Bath, ME (May 10, 2021) - Like many schools across Maine, Woolwich Central School (WCS) has been anticipating the return of full-time, in-person learning. WCS, which serves children from Kindergarten to 8th grade, brought grades K-5 back full-time on December 7, and grades 6-8 back on April 26.

“Honestly, it’s been a tremendous amount of work, but if we’re able to end the year with all of our students back in class, that’s a huge accomplishment,” said Principal Jason Libby. “We’ve made the most of the hybrid learning model, but it’s not a replacement for having students in class five days a week.”

Libby said the school was quick to acknowledge the difficulties of forcing students to adapt to new teachers and schedules with only six weeks left in the school year.

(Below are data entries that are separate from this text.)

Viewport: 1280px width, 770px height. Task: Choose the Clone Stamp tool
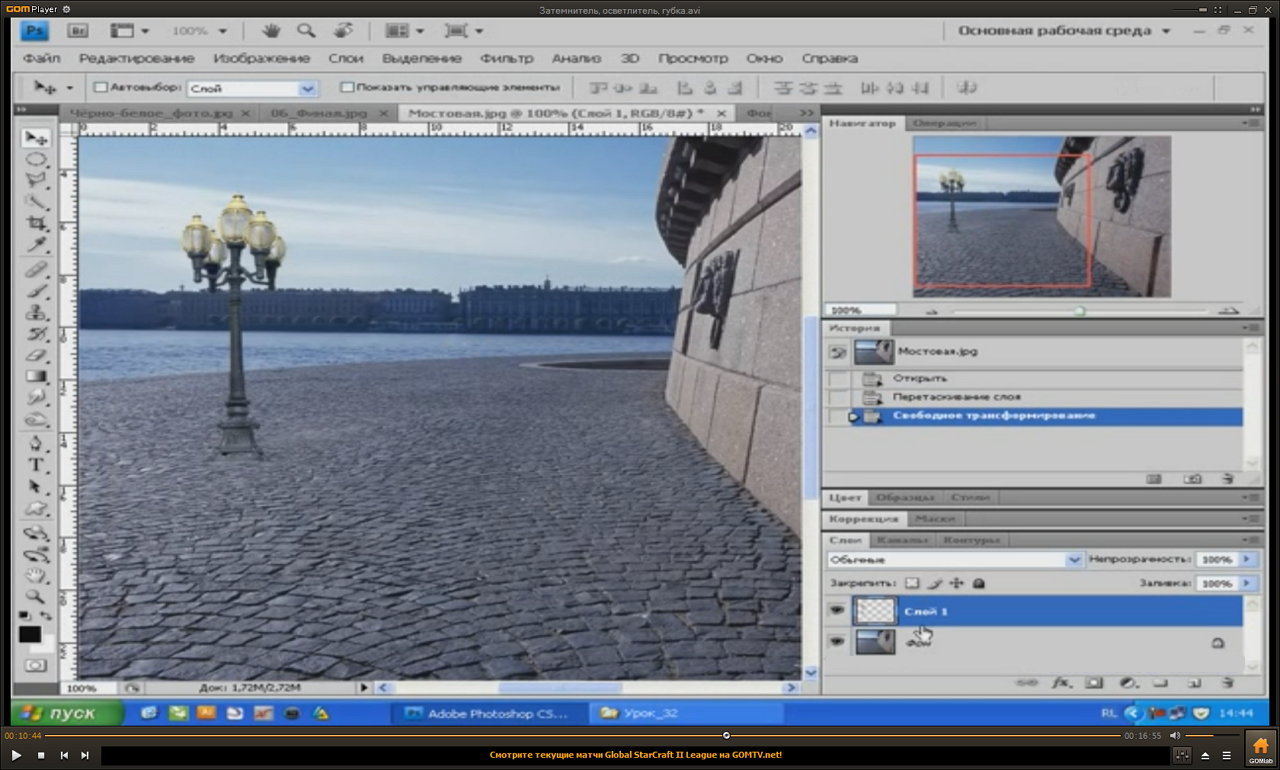(x=36, y=312)
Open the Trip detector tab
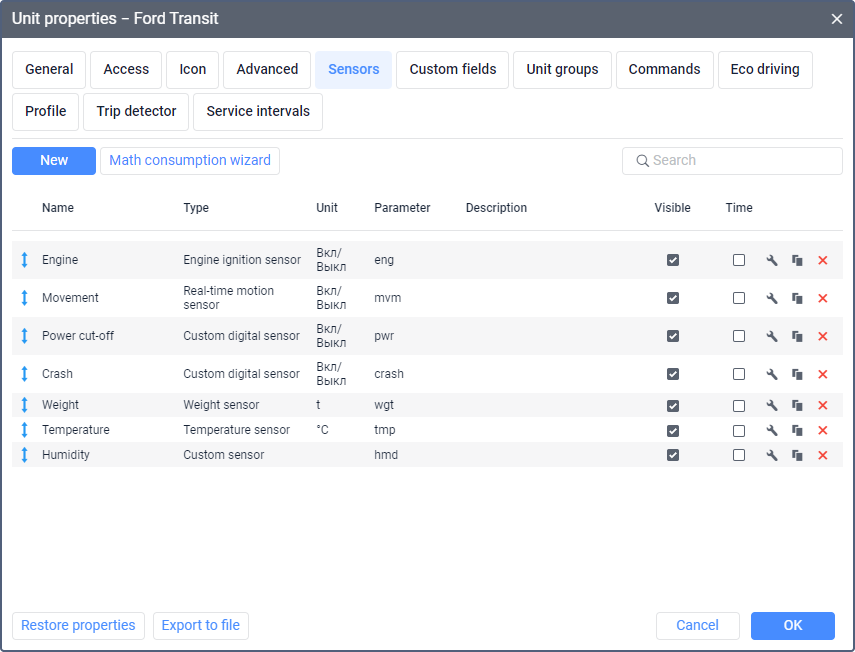 (136, 112)
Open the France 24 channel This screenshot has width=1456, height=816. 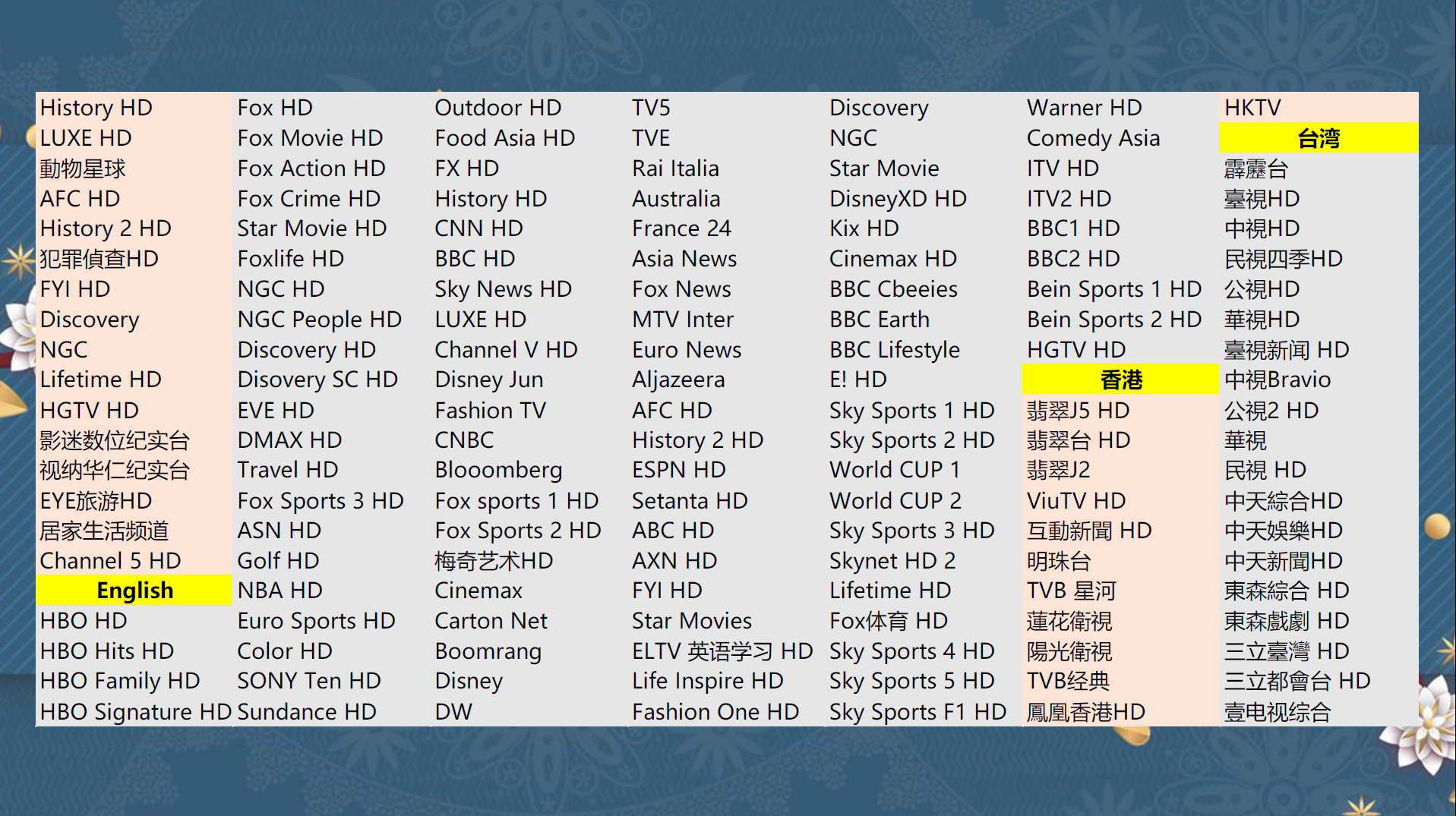pyautogui.click(x=681, y=228)
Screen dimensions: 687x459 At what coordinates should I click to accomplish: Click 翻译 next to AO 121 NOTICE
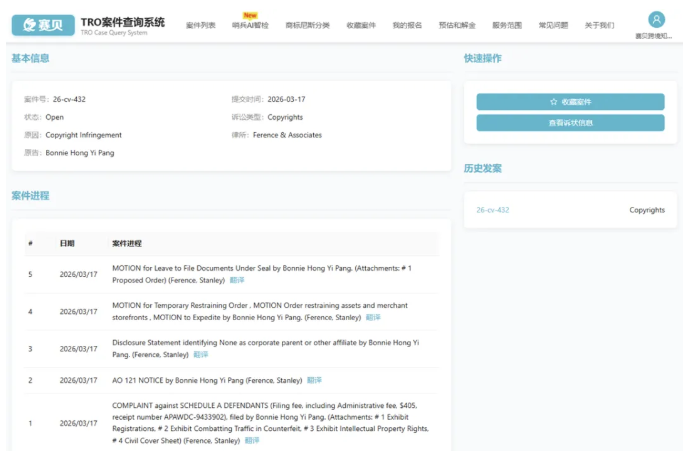point(314,380)
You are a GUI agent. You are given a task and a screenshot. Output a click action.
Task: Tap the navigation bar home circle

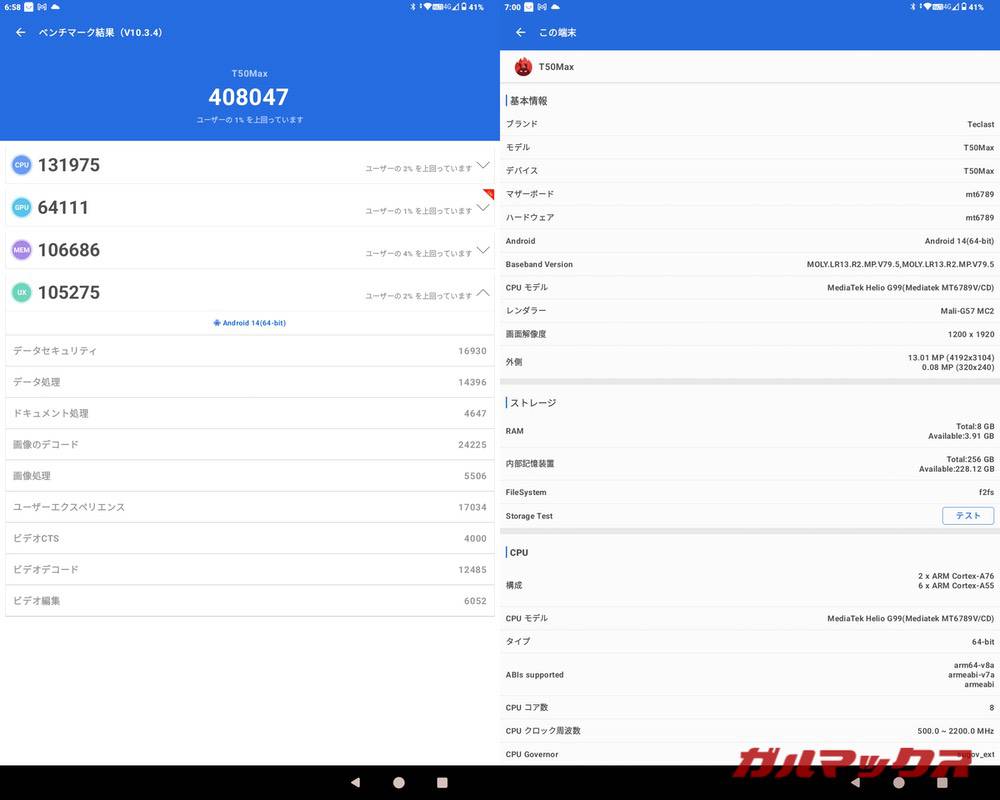398,782
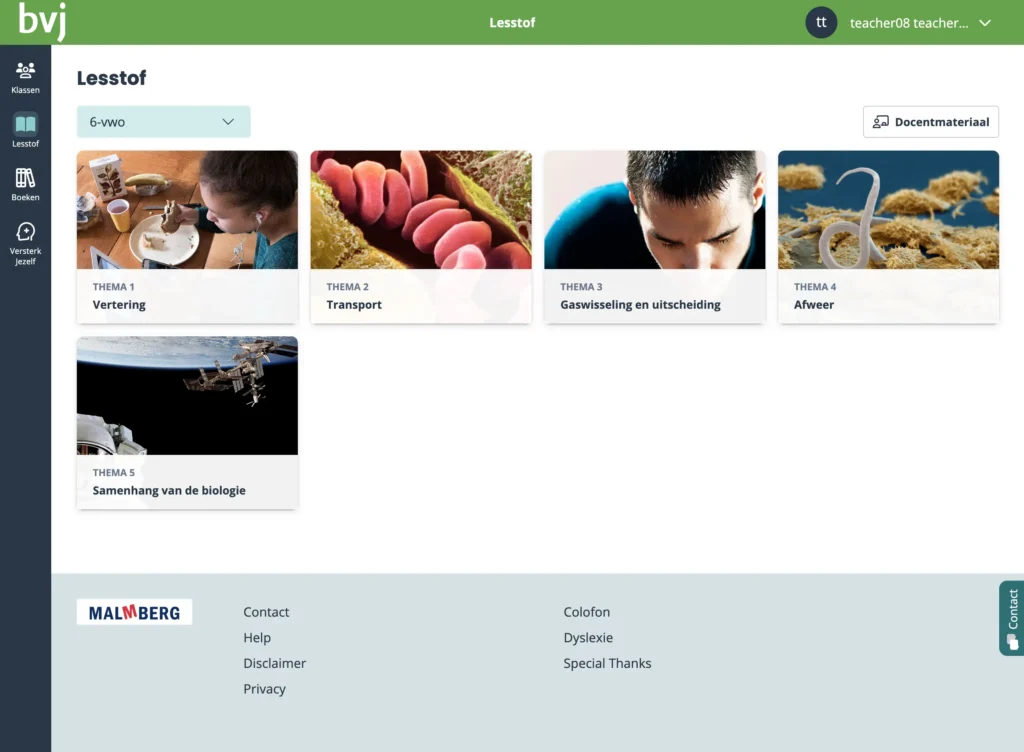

“If we just brought kids back (like it was a typical school year), it was going require a restructure of everything we were doing academically,” Libby said. “Instead, we’ve chosen to replicate the hybrid learning schedule at school and keep students with the same teachers they’ve been working with all year.”

Former remote learning days are now in-person support days at WCS. Students are assigned to classroom “hubs” with a small group of peers and teacher supervision where they can work on class projects and assignments. Motor breaks and exercise accompany the in-person support days, followed by an enrichment period at the end of the day.

“During the enrichment period we might bring in guest speakers or engage the students in a STEAM-related activity,” Libby said. “Our main goals are to get the students back into the routine of going to school five days a week, provide educational support, and help meet student social and emotional needs.”

Ed Tech II Linda Styles oversees one of two 6th grade hubs, which she calls “safe and positive” environments for students to reacclimate to school. Styles said her students were excited to see one another and were “really pleased, overall, to have their routine back in place.” As much as she enjoys helping students academically, she hopes the additional social interaction will also benefit student mental health. 

Libby echoed her sentiment.

“Teachers are frontline workers to the recovery process. If we can end this year with all students here in the building, together again, it will give so much hope to everyone. We’ll go into the summer knowing that we are moving forward,” he said.